生成以后,就可以通过调用类型的ValidateAllValidate方法进行校验,或者使用kratos的validate中间件,参考官方文档.

校验语法

Numerics

All numeric types (float, double, int32, int64, uint32, uint64 , sint32, sint64, fixed32, fixed64, sfixed32, sfixed64) share the same rules.

  • const: the field must be exactly the specified value.

    // x must equal 1.23 exactly
    float x = 1 [(validate.rules).float.const = 1.23];
    
  • lt/lte/gt/gte: these inequalities (<, <=, >, >=, respectively) allow for deriving ranges in which the field must reside.

    // x must be less than 10
    int32 x = 1 [(validate.rules).int32.lt = 10];
    
    // x must be greater than or equal to 20
    uint64 x = 1 [(validate.rules).uint64.gte = 20];
    
    // x must be in the range [30, 40)
    fixed32 x = 1 [(validate.rules).fixed32 = {gte:30, lt: 40}];
    

    Inverting the values of lt(e) and gt(e) is valid and creates an exclusive range.
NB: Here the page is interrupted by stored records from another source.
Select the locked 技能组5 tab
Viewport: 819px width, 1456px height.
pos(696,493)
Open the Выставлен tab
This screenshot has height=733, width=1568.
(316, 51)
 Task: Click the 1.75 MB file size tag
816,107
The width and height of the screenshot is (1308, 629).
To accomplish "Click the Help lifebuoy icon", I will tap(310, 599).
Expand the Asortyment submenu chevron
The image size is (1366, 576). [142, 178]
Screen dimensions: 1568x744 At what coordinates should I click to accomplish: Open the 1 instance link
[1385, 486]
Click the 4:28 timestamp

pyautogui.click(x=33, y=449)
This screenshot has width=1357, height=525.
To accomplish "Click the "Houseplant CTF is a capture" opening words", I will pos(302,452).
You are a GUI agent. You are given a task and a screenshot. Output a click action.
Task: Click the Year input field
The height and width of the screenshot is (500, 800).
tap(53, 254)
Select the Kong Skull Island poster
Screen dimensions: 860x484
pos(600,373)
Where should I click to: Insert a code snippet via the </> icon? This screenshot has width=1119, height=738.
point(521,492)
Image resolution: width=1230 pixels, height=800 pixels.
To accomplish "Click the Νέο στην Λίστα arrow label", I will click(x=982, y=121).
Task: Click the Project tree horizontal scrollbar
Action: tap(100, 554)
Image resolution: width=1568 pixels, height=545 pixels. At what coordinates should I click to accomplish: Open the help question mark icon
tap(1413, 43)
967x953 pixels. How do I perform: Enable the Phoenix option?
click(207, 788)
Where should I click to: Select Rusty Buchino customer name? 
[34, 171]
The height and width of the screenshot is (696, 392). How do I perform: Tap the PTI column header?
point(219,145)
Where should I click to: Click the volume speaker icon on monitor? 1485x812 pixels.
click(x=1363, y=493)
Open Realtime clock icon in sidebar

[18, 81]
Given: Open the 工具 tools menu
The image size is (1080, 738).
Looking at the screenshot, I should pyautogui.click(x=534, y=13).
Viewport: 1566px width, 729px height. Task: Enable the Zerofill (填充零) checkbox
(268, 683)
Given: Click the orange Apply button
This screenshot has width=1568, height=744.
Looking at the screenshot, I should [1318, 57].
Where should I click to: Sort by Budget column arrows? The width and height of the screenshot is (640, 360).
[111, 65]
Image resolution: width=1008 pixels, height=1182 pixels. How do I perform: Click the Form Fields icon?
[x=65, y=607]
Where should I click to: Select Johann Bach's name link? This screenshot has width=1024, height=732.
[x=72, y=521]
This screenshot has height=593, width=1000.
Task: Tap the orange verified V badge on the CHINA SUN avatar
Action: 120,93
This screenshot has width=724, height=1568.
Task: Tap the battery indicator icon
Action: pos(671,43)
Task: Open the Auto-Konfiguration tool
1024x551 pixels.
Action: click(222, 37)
    // x must be outside the range [30, 40)
    double x = 1 [(validate.rules).double = {lt:30, gte:40}];
    
  • in/not_in: these two rules permit specifying allow/denylists for the values of a field.

    // x must be either 1, 2, or 3
    uint32 x = 1 [(validate.rules).uint32 = {in: [1,2,3]}];
    
    // x cannot be 0 nor 0.99
    float x = 1 [(validate.rules).float = {not_in: [0, 0.99]}];
    
  • ignore_empty: this rule specifies that if field is empty or set to the default value, to ignore any validation rules. These are typically useful where being able to unset a field in an update request, or to skip validation for optional fields where switching to WKTs is not feasible.

    unint32 x = 1 [(validate.rules).uint32 = {ignore_empty: true, gte: 200}];
    

Bools

  • const: the field must be exactly the specified value.

    // x must be set to true
    bool x = 1 [(validate.rules).bool.const = true];
    
    // x cannot be set to true
    bool x = 1 [(validate.rules).bool.const = false];
    

Strings

  • const: the field must be exactly the specified value.

    // x must be set to "foo"
    string x = 1 [(validate.rules).string.const = "foo"];
    
  • len/min_len/max_len: these rules constrain the number of characters ( Unicode code points) in the field. Note that the number of characters may differ from the number of bytes in the string. The string is considered as-is, and does not normalize.

    // x must be exactly 5 characters long
    string x = 1 [(validate.rules).string.len = 5];
    
    // x must be at least 3 characters long
    string x = 1 [(validate.rules).string.min_len = 3];
    
    // x must be between 5 and 10 characters, inclusive
    string x = 1 [(validate.rules).string = {min_len: 5, max_len: 10}];
    
  • min_bytes/max_bytes: these rules constrain the number of bytes in the field.

    // x must be at most 15 bytes long
    string x = 1 [(validate.rules).string.max_bytes = 15];
    
    // x must be between 128 and 1024 bytes long
    string x = 1 [(validate.rules).string = {min_bytes: 128, max_bytes: 1024}];
    
  • pattern: the field must match the specified RE2-compliant regular expression. The included expression should elide any delimiters (ie, /\d+/ should just be \d+).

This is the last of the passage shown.